▶ [Source document]
--- BEGIN ---
While I would suggest that  things are perhaps much worse than this – many of us are too cynical even to see God in a sunset – I think the overall point is apt.  What I mean to do here is suggest that it is also applicable to another group of people, whom I will acronymize as CBNT – Christian But Not Traditional.

If you have frequented Evangelical/Protestant churches for a while, you will know what kind of people I mean.  Basically, such people recognize the history of the church – or a certain part of this history – as particularly embarrassing.  Yet instead of condemning the perpetrators as bad Christians – which I think is the Christian response – they assert that these perpetrators are or were not Christians at all.  Much as the sunset-seeker conveniently leaves behind the the complex humanity of his pew-neighbor for the much less “tainted” vision of the sunset, so such a Christian abandons the complex humanity of Christian sinners past.  Not only does this set up the illusion that one has found the “pure” church in the present, free from a benighted past, but the abandonment of past Christians makes it much easier to abandon other Christians in the present.  It also sets us up for a hard fall, for when we discover ours is not in fact the “pure” church – and that its corruptions are identical to the ones we thought we jettisoned with tradition – we will become disillusioned, and will cause others to become disillusioned.  In the worst cases, we cause people to walk away from the church (and therefore God) entirely, because we have catechised them such that they have learned that walking away is the only way of dealing with corruption. To further this irony, those espousing such an ecclesiology are very often the same people lamenting cultures of divorce and the lack of commitment in younger generations. You can rant and roar all you like about the evils of secular humanism, the Enlightenment etc., but bear in mind that these favorite bogeys may in fact be the bastards of our own illegitimate ecclesiologies, the scandals we have walked away from lest they should taint us.
--- END ---
▶ [Source material]
--- BEGIN ---
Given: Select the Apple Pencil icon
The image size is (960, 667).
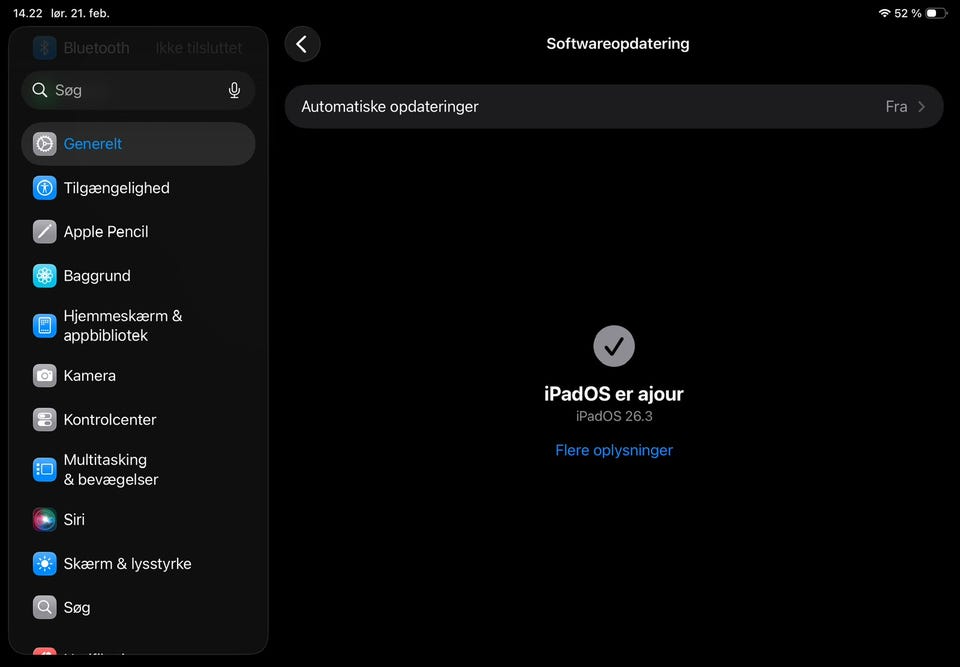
--- END ---
Repeat the passage on Christians who reject tradition, starting at "While I would" and ending at "But Not Traditional.", and replace "cynical" with "jaded".

While I would suggest that  things are perhaps much worse than this – many of us are too jaded even to see God in a sunset – I think the overall point is apt.  What I mean to do here is suggest that it is also applicable to another group of people, whom I will acronymize as CBNT – Christian But Not Traditional.